Known ML Runtimes issues.

  • Code completion in the Workbench editor does not work when using Runtimes. It does work in the console on the right hand side, and it does work in both the editor and console when using Legacy Engines.
  • Limitations for Spark support for ML Runtimes:
    • ML Runtimes running Python 3.8 kernel does not support running Spark.
    • ML Runtimes on CDH 7.x does not support running Spark.

      Cloudera Bug: DSE-13916

  • ML Runtimes do not support the CLI interface (cdswctl command) for the current release.

    Cloudera Bug: DSE-13699

  • In order to use Spark with ML Runtimes on Cloudera Data Science Workbench, prior to using ML Runtimes the first time, you must install py4j.
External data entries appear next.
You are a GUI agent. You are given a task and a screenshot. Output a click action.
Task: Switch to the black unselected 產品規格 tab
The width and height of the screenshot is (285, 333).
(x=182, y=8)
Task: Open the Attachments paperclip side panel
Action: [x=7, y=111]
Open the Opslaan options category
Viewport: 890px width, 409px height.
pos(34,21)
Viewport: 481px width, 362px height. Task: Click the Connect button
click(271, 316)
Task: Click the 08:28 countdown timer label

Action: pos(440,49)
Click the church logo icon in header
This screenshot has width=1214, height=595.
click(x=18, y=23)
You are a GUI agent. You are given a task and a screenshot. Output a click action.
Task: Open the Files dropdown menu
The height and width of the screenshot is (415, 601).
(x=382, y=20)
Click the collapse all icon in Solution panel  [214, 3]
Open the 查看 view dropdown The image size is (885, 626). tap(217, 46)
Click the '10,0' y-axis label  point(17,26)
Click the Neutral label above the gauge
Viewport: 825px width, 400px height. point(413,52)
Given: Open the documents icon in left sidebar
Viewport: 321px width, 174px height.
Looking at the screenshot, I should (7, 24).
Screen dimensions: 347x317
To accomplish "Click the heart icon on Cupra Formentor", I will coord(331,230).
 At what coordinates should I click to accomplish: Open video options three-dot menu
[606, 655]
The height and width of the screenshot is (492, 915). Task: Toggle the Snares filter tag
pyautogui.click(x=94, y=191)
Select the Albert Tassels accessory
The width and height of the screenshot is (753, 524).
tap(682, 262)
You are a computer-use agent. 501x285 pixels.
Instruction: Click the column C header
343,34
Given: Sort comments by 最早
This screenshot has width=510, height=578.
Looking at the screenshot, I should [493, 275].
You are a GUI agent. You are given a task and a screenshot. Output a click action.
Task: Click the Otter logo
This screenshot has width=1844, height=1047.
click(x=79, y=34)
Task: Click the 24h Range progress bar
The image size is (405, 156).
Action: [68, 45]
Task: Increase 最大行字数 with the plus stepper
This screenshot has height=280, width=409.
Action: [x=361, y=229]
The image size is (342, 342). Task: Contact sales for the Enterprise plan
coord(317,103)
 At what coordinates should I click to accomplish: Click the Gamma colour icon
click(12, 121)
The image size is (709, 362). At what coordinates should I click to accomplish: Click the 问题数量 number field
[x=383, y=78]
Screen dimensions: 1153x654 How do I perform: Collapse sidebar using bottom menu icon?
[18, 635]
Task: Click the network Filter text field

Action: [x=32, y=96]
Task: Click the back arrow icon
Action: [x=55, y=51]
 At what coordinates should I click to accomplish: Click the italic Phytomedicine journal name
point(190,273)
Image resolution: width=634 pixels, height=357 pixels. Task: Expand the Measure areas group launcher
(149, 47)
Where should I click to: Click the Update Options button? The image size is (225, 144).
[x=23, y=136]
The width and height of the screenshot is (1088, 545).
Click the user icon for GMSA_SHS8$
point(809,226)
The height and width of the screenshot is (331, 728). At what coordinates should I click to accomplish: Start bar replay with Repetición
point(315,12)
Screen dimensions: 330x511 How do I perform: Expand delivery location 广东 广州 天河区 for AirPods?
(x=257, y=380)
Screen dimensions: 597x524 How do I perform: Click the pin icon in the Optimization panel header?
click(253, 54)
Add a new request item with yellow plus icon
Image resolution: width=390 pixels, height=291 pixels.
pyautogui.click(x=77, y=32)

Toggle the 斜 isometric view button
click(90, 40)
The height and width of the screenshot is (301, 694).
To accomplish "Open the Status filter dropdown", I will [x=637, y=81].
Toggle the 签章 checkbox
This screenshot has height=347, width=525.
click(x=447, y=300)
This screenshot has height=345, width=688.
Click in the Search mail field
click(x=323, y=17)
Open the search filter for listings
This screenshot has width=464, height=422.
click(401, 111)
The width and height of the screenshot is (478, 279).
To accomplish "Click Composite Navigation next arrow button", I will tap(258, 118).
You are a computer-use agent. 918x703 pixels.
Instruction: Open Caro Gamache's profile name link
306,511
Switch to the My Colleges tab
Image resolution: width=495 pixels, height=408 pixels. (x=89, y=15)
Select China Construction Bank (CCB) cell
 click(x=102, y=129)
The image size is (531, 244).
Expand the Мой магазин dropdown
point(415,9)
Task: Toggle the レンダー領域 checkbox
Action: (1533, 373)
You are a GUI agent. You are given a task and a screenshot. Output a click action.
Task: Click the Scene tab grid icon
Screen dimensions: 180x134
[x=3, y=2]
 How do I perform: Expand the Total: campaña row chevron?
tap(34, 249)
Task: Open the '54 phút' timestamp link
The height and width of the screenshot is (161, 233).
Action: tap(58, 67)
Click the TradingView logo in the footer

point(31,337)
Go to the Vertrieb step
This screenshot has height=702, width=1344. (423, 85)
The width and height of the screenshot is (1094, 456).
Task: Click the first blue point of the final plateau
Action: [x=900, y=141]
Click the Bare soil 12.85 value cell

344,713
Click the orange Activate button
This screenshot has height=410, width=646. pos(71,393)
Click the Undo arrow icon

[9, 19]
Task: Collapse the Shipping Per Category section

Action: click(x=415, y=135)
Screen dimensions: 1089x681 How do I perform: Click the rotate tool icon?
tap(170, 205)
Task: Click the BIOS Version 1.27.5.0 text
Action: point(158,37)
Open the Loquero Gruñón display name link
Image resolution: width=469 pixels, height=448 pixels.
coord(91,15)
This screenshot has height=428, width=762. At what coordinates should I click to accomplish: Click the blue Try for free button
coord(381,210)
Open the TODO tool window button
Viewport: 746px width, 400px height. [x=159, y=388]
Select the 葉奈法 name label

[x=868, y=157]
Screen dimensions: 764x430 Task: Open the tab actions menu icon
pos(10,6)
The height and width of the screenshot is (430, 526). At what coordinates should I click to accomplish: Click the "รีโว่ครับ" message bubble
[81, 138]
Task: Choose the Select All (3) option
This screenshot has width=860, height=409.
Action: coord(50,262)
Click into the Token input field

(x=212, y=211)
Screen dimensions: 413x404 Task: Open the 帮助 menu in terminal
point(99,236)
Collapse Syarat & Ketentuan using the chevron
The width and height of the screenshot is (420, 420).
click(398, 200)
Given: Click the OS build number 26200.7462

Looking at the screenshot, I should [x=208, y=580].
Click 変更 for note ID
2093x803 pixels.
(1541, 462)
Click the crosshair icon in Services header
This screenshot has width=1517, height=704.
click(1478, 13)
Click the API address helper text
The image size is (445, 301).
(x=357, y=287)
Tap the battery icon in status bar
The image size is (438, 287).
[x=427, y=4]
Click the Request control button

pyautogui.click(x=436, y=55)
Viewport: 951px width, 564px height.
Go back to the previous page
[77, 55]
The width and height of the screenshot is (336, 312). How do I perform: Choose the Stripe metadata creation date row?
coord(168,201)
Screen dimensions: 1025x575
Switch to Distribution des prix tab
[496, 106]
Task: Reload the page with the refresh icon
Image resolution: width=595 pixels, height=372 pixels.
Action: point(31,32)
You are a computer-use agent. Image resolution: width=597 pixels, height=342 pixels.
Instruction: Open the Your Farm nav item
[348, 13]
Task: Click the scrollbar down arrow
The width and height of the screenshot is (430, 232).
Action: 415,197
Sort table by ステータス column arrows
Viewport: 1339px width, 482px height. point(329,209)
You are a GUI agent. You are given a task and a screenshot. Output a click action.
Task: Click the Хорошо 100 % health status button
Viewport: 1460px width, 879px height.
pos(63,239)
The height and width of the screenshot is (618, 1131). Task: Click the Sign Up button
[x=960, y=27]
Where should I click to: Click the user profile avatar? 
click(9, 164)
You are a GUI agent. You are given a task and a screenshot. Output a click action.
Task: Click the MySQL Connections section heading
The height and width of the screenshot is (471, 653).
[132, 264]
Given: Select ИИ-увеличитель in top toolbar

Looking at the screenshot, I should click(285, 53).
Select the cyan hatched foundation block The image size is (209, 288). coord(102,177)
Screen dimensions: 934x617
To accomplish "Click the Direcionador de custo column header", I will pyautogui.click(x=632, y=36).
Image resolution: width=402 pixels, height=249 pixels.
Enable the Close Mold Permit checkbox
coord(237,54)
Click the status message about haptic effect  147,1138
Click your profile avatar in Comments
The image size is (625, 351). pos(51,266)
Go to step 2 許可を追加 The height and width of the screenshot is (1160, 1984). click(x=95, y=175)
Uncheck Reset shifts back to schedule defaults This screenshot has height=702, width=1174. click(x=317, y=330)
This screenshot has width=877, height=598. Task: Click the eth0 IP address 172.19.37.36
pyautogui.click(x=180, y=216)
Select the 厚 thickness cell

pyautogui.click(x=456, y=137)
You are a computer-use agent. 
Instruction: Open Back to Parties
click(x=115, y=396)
As part of the Session, run the following:
    run pip install py4j
  • Jupyter Notebook sessions in legacy engine:8-engine:13 do not exit after IDLE_MAXIMUM_MINUTES of inactivity. They will run until SESSION_MAXIMUM_MINUTES (which is seven days by default). .

    Workaround:You can change the configuration of your cluster to apply the fix for this issue. Change the editor command for Jupyter Notebook in every engine that uses it to the following:

    NOTEBOOK_TIMEOUT_SECONDS=$(python3 -c "print(${IDLE_MAXIMUM_MINUTES}*60)") /usr/local/bin/jupyter notebook --no-browser --ip= --port=${CDSW_APP_PORT} --NotebookApp.token= --NotebookApp.allow_remote_access=True --NotebookApp.quit_button=False --log-level=ERROR --NotebookApp.shutdown_no_activity_timeout=300 --MappingKernelManager.cull_idle_timeout=${NOTEBOOK_TIMEOUT_SECONDS} -- TerminalManager.cull_inactive_timeout=${NOTEBOOK_TIMEOUT_SECONDS} --MappingKernelManager.cull_interval=60 --TerminalManager.cull_interval=60 --MappingKernelManager.cull_connected=True 
    This does the following:
    • Kills each running notebook after IDLE_MAXIMUM_MINUTES of inactivity
    • Kills the CDSW/CML session in which Jupyter is running after 5 minutes with no notebooks

    Cloudera Bug: DSE-13741, DSE-6651